__Requirement__
In the answer, each line of the listing should appear again unchanged.

__Recorded information__
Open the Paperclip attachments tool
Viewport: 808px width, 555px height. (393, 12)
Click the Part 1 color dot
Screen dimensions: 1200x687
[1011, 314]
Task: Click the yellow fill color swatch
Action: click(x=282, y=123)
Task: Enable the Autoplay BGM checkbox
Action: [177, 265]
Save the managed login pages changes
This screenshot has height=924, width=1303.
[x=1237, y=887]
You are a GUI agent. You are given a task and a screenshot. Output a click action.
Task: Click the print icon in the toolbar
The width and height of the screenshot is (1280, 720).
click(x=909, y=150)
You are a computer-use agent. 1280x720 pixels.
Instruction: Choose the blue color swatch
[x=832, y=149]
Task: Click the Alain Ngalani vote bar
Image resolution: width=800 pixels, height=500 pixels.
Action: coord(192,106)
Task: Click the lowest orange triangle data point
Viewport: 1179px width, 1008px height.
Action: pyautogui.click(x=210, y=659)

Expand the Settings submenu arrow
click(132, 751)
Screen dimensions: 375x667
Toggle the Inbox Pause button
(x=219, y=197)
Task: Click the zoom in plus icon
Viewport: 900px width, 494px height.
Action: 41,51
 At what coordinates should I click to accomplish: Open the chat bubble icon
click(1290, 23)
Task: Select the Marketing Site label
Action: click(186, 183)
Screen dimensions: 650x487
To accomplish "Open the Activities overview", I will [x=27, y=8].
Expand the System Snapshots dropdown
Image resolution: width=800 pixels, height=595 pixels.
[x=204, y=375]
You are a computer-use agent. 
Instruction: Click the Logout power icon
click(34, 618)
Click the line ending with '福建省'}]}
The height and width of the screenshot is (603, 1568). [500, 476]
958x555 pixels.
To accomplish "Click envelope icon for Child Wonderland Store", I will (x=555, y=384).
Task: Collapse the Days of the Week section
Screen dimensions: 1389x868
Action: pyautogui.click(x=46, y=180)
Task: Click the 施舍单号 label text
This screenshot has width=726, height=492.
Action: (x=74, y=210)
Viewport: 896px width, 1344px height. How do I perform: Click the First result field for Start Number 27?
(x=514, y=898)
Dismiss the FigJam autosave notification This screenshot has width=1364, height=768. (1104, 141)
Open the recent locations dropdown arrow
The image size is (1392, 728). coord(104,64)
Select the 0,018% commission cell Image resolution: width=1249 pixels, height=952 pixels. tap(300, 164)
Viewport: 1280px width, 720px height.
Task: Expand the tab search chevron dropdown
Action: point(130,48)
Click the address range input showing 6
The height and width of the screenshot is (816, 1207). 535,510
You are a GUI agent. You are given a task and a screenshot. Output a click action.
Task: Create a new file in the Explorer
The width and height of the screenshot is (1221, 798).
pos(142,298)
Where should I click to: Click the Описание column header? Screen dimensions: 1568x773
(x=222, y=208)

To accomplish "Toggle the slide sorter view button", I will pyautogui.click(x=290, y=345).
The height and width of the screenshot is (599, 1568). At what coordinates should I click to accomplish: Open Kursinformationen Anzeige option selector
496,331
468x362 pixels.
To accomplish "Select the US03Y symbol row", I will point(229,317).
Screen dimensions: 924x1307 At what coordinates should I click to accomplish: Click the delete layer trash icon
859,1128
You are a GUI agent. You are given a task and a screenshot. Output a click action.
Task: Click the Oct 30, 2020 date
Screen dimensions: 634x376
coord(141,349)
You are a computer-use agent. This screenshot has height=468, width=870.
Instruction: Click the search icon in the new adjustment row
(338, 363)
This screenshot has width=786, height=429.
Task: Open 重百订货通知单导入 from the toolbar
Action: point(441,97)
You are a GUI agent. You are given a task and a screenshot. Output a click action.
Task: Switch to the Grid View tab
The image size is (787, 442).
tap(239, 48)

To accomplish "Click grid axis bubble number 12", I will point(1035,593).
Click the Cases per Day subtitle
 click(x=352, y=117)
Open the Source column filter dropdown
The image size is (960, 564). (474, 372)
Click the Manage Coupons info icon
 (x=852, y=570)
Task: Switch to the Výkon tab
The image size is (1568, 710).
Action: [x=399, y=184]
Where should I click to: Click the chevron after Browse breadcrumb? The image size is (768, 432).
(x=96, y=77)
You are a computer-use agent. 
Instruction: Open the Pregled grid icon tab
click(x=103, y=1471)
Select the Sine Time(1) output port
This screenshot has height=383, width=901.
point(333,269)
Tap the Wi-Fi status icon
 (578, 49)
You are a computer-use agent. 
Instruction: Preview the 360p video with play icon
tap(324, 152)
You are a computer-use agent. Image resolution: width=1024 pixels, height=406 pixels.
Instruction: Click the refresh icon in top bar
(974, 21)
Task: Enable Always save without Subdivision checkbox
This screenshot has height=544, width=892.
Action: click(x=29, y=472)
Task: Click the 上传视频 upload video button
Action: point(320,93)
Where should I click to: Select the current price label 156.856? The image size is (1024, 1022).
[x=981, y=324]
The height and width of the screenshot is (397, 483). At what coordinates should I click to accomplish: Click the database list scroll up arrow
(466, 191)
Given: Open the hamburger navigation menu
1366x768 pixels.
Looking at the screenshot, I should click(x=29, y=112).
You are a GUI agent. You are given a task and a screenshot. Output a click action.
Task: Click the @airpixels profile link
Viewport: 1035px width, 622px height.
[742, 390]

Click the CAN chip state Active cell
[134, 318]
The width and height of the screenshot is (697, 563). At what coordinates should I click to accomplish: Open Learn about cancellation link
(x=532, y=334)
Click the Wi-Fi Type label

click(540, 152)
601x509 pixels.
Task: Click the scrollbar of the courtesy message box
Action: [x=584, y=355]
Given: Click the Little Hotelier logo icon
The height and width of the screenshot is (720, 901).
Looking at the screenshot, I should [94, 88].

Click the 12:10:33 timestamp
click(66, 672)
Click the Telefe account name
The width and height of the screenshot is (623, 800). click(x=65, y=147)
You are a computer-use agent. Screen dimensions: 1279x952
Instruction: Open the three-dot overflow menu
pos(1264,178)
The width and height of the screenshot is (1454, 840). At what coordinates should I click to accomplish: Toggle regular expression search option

__Reply__
Open the Paperclip attachments tool
Viewport: 808px width, 555px height. (393, 12)
Click the Part 1 color dot
Screen dimensions: 1200x687
[1011, 314]
Task: Click the yellow fill color swatch
Action: click(x=282, y=123)
Task: Enable the Autoplay BGM checkbox
Action: [177, 265]
Save the managed login pages changes
This screenshot has height=924, width=1303.
[x=1237, y=887]
You are a GUI agent. You are given a task and a screenshot. Output a click action.
Task: Click the print icon in the toolbar
The width and height of the screenshot is (1280, 720).
click(x=909, y=150)
You are a computer-use agent. 1280x720 pixels.
Instruction: Choose the blue color swatch
[x=832, y=149]
Task: Click the Alain Ngalani vote bar
Image resolution: width=800 pixels, height=500 pixels.
Action: coord(192,106)
Task: Click the lowest orange triangle data point
Viewport: 1179px width, 1008px height.
Action: pyautogui.click(x=210, y=659)

Expand the Settings submenu arrow
click(132, 751)
Screen dimensions: 375x667
Toggle the Inbox Pause button
(x=219, y=197)
Task: Click the zoom in plus icon
Viewport: 900px width, 494px height.
Action: 41,51
 At what coordinates should I click to accomplish: Open the chat bubble icon
click(1290, 23)
Task: Select the Marketing Site label
Action: click(186, 183)
Screen dimensions: 650x487
To accomplish "Open the Activities overview", I will [x=27, y=8].
Expand the System Snapshots dropdown
Image resolution: width=800 pixels, height=595 pixels.
[x=204, y=375]
You are a computer-use agent. 
Instruction: Click the Logout power icon
click(34, 618)
Click the line ending with '福建省'}]}
The height and width of the screenshot is (603, 1568). [500, 476]
958x555 pixels.
To accomplish "Click envelope icon for Child Wonderland Store", I will (x=555, y=384).
Task: Collapse the Days of the Week section
Screen dimensions: 1389x868
Action: pyautogui.click(x=46, y=180)
Task: Click the 施舍单号 label text
This screenshot has width=726, height=492.
Action: (x=74, y=210)
Viewport: 896px width, 1344px height. How do I perform: Click the First result field for Start Number 27?
(x=514, y=898)
Dismiss the FigJam autosave notification This screenshot has width=1364, height=768. (1104, 141)
Open the recent locations dropdown arrow
The image size is (1392, 728). coord(104,64)
Select the 0,018% commission cell Image resolution: width=1249 pixels, height=952 pixels. tap(300, 164)
Viewport: 1280px width, 720px height.
Task: Expand the tab search chevron dropdown
Action: point(130,48)
Click the address range input showing 6
The height and width of the screenshot is (816, 1207). 535,510
You are a GUI agent. You are given a task and a screenshot. Output a click action.
Task: Create a new file in the Explorer
The width and height of the screenshot is (1221, 798).
pos(142,298)
Where should I click to: Click the Описание column header? Screen dimensions: 1568x773
(x=222, y=208)

To accomplish "Toggle the slide sorter view button", I will pyautogui.click(x=290, y=345).
The height and width of the screenshot is (599, 1568). At what coordinates should I click to accomplish: Open Kursinformationen Anzeige option selector
496,331
468x362 pixels.
To accomplish "Select the US03Y symbol row", I will point(229,317).
Screen dimensions: 924x1307 At what coordinates should I click to accomplish: Click the delete layer trash icon
859,1128
You are a GUI agent. You are given a task and a screenshot. Output a click action.
Task: Click the Oct 30, 2020 date
Screen dimensions: 634x376
coord(141,349)
You are a computer-use agent. This screenshot has height=468, width=870.
Instruction: Click the search icon in the new adjustment row
(338, 363)
This screenshot has width=786, height=429.
Task: Open 重百订货通知单导入 from the toolbar
Action: point(441,97)
You are a GUI agent. You are given a task and a screenshot. Output a click action.
Task: Switch to the Grid View tab
The image size is (787, 442).
tap(239, 48)

To accomplish "Click grid axis bubble number 12", I will point(1035,593).
Click the Cases per Day subtitle
 click(x=352, y=117)
Open the Source column filter dropdown
The image size is (960, 564). (474, 372)
Click the Manage Coupons info icon
 (x=852, y=570)
Task: Switch to the Výkon tab
The image size is (1568, 710).
Action: [x=399, y=184]
Where should I click to: Click the chevron after Browse breadcrumb? The image size is (768, 432).
(x=96, y=77)
You are a computer-use agent. 
Instruction: Open the Pregled grid icon tab
click(x=103, y=1471)
Select the Sine Time(1) output port
This screenshot has height=383, width=901.
point(333,269)
Tap the Wi-Fi status icon
 (578, 49)
You are a computer-use agent. 
Instruction: Preview the 360p video with play icon
tap(324, 152)
You are a computer-use agent. Image resolution: width=1024 pixels, height=406 pixels.
Instruction: Click the refresh icon in top bar
(974, 21)
Task: Enable Always save without Subdivision checkbox
This screenshot has height=544, width=892.
Action: click(x=29, y=472)
Task: Click the 上传视频 upload video button
Action: point(320,93)
Where should I click to: Select the current price label 156.856? The image size is (1024, 1022).
[x=981, y=324]
The height and width of the screenshot is (397, 483). At what coordinates should I click to accomplish: Click the database list scroll up arrow
(466, 191)
Given: Open the hamburger navigation menu
1366x768 pixels.
Looking at the screenshot, I should click(x=29, y=112).
You are a GUI agent. You are given a task and a screenshot. Output a click action.
Task: Click the @airpixels profile link
Viewport: 1035px width, 622px height.
[742, 390]

Click the CAN chip state Active cell
[134, 318]
The width and height of the screenshot is (697, 563). At what coordinates should I click to accomplish: Open Learn about cancellation link
(x=532, y=334)
Click the Wi-Fi Type label

click(540, 152)
601x509 pixels.
Task: Click the scrollbar of the courtesy message box
Action: [x=584, y=355]
Given: Click the Little Hotelier logo icon
The height and width of the screenshot is (720, 901).
Looking at the screenshot, I should [94, 88].

Click the 12:10:33 timestamp
click(66, 672)
Click the Telefe account name
The width and height of the screenshot is (623, 800). click(x=65, y=147)
You are a computer-use agent. Screen dimensions: 1279x952
Instruction: Open the three-dot overflow menu
pos(1264,178)
The width and height of the screenshot is (1454, 840). At what coordinates should I click to accomplish: Toggle regular expression search option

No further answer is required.